Things move, shift, keep moving. He talks to Oliver’s skull, holds a razorblade in his mouth, kisses Ellen, cuts Darren, feels life shifting into something more permanent. Things change, and keep changing. He cries for some of the changes, laughs for some of them, and eats mints for the ones he doesn’t know how to react to. The church is a place for a more ordinary angel, and he finds the fire of Michael’s sword is not steel, but in a question gently asked. He prepares for flight, but can only stay still now that he is freed.
She takes him away with her, and the sunlight shines on her face. There are wrinkles on that pale skin, still fear in that bright smile. She fears death, getting older, change. Movement.
She is an angel. He knows that now, knew it back then, will know it later on when things have moved again.

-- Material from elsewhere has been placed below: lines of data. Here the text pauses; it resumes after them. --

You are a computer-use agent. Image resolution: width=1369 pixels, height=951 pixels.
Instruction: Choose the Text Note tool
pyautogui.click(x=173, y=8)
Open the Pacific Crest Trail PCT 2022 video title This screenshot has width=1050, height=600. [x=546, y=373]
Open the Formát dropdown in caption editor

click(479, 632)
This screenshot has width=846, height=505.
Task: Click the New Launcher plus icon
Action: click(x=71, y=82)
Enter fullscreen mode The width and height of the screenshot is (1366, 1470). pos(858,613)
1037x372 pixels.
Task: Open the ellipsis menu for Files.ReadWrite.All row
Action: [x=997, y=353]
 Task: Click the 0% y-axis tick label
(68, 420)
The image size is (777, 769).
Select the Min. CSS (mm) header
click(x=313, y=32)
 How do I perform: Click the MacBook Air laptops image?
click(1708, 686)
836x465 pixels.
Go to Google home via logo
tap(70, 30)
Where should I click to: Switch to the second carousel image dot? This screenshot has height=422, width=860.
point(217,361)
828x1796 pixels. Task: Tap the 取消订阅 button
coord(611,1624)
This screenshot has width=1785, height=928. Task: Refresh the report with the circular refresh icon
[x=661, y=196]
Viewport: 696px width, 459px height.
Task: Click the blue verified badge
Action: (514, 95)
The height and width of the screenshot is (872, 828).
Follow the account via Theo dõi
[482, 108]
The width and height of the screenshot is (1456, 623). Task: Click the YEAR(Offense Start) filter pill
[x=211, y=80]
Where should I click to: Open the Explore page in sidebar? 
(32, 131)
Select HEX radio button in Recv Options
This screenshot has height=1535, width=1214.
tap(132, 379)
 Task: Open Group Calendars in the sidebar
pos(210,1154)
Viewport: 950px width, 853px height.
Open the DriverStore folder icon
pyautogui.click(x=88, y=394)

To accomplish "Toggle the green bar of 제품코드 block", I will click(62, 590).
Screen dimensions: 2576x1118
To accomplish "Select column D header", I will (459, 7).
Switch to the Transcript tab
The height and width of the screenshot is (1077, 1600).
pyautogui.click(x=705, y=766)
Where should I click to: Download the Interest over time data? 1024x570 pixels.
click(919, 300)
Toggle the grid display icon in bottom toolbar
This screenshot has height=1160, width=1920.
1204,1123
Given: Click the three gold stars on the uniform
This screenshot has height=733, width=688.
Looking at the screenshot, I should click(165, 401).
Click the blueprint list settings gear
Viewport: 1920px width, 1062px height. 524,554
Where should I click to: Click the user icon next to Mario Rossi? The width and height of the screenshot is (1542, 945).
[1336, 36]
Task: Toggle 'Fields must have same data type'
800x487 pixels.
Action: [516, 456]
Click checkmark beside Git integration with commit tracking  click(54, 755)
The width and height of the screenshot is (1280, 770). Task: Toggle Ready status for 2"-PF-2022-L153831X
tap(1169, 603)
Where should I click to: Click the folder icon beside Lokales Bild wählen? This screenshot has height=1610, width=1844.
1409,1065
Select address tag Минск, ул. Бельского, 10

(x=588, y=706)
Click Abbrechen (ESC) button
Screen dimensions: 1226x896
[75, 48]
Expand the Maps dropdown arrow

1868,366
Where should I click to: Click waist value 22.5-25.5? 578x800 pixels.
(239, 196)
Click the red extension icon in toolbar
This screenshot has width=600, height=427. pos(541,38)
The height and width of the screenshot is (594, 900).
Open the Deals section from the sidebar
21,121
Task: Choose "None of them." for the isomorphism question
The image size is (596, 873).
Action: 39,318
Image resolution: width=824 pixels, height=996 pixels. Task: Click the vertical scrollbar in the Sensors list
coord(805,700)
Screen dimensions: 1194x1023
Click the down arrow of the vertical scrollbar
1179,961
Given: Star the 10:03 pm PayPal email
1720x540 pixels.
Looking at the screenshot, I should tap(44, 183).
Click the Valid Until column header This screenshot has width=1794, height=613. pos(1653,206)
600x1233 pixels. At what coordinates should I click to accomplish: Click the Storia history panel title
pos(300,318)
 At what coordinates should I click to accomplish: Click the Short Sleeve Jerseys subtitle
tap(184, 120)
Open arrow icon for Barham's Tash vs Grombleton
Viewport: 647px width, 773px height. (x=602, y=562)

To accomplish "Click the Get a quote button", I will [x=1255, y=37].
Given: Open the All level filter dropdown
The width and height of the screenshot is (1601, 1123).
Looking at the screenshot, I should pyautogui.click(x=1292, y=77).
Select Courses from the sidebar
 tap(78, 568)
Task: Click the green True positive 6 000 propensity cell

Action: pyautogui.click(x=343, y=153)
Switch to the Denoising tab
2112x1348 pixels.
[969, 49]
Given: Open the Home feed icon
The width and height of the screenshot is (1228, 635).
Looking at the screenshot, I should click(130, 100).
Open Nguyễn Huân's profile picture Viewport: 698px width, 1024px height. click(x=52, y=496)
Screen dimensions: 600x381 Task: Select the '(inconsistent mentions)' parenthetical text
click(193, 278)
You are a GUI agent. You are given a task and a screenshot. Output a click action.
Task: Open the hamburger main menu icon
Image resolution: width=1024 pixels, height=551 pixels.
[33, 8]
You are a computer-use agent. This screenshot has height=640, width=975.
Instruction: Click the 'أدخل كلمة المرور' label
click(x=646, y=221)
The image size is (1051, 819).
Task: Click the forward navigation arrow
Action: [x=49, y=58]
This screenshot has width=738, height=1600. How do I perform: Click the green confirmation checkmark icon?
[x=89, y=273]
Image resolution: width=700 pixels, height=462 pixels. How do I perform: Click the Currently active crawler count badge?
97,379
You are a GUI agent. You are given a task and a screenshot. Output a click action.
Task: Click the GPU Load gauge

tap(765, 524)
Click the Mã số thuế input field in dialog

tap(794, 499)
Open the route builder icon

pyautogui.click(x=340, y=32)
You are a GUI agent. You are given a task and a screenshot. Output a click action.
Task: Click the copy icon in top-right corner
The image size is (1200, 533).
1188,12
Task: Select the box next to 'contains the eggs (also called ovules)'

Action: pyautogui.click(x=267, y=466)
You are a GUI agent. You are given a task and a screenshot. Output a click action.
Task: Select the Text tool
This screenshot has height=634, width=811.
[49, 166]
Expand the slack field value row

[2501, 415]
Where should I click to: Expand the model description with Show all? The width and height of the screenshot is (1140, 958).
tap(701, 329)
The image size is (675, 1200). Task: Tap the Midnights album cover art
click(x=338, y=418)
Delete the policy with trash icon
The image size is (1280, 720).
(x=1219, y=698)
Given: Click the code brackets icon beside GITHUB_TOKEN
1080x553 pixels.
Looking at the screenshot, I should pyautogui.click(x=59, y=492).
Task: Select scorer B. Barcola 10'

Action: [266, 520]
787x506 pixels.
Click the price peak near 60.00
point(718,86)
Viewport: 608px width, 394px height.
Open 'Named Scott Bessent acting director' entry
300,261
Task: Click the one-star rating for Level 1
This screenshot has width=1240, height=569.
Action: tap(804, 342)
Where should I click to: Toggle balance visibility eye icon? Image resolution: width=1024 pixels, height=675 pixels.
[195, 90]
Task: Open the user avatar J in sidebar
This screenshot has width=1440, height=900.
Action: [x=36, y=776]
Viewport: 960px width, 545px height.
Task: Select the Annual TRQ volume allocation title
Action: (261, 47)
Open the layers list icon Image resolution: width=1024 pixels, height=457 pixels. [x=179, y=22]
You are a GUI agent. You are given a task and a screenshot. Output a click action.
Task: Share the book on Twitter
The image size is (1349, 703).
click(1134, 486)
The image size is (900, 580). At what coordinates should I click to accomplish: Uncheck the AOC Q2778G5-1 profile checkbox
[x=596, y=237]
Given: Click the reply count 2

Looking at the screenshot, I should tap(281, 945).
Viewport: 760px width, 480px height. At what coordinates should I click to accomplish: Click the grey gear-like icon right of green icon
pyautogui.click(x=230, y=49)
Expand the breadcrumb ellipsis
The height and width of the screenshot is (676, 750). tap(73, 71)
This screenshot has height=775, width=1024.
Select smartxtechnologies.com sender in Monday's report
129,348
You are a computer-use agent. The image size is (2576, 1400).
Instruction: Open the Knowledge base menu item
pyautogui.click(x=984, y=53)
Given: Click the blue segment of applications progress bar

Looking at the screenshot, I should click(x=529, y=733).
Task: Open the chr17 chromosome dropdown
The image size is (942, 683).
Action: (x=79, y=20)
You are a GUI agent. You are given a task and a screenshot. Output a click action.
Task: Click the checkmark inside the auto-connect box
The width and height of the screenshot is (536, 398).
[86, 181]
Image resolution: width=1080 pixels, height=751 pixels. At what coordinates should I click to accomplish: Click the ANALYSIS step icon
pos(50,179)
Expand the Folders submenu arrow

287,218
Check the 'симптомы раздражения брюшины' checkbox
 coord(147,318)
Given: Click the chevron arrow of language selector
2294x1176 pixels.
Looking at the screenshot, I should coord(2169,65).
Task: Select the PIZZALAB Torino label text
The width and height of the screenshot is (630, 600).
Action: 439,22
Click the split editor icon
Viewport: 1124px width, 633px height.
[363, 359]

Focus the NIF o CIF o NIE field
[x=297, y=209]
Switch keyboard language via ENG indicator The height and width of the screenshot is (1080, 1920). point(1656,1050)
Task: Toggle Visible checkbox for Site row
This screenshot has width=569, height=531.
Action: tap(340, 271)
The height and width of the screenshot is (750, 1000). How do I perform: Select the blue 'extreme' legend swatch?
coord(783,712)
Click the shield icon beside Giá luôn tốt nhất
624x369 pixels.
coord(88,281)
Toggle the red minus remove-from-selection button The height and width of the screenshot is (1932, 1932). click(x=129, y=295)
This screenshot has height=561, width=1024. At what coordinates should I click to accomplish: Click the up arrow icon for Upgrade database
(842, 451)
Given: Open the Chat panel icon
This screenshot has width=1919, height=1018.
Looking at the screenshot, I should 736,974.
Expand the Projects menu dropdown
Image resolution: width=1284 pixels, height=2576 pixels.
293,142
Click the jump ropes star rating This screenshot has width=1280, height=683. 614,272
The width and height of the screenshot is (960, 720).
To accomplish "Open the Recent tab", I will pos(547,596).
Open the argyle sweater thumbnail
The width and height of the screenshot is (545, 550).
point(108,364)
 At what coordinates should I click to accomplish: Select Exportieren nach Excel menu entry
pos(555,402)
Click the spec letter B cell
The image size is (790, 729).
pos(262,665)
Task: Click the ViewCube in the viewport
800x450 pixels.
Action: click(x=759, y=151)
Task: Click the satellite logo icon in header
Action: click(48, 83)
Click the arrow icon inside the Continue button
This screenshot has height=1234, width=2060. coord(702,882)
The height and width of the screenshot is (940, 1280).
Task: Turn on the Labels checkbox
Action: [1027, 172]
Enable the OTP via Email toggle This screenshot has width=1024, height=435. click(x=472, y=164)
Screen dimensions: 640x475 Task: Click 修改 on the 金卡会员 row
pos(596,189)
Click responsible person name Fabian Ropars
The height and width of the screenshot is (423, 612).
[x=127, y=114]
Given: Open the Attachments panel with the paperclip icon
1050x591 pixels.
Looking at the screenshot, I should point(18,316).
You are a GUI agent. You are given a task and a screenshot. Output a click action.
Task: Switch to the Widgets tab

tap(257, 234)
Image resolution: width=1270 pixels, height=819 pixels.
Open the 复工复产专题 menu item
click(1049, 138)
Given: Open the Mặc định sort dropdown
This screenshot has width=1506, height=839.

She is an angel underneath him, wings furled, legs wrapped around him tight, so tight, feet cold pressed up against him as she welcomes him into her with gasps and cries and moans. These four walls are new around them, an old bed in a new room, and the sunlight shines through windows still bare of curtains. Her cry echoes from the room and into him, and when he comes fire blazes across the backs of his eyelids. She lies curled around him, still, so still. Across the room, there is a crate full of books. Soon, he will unpack them, and maybe stop moving for a while. The world is large, the world is in this room, the world is in her lips, her sighs. The world is that crate of books. He stops moving, lets the world come to him.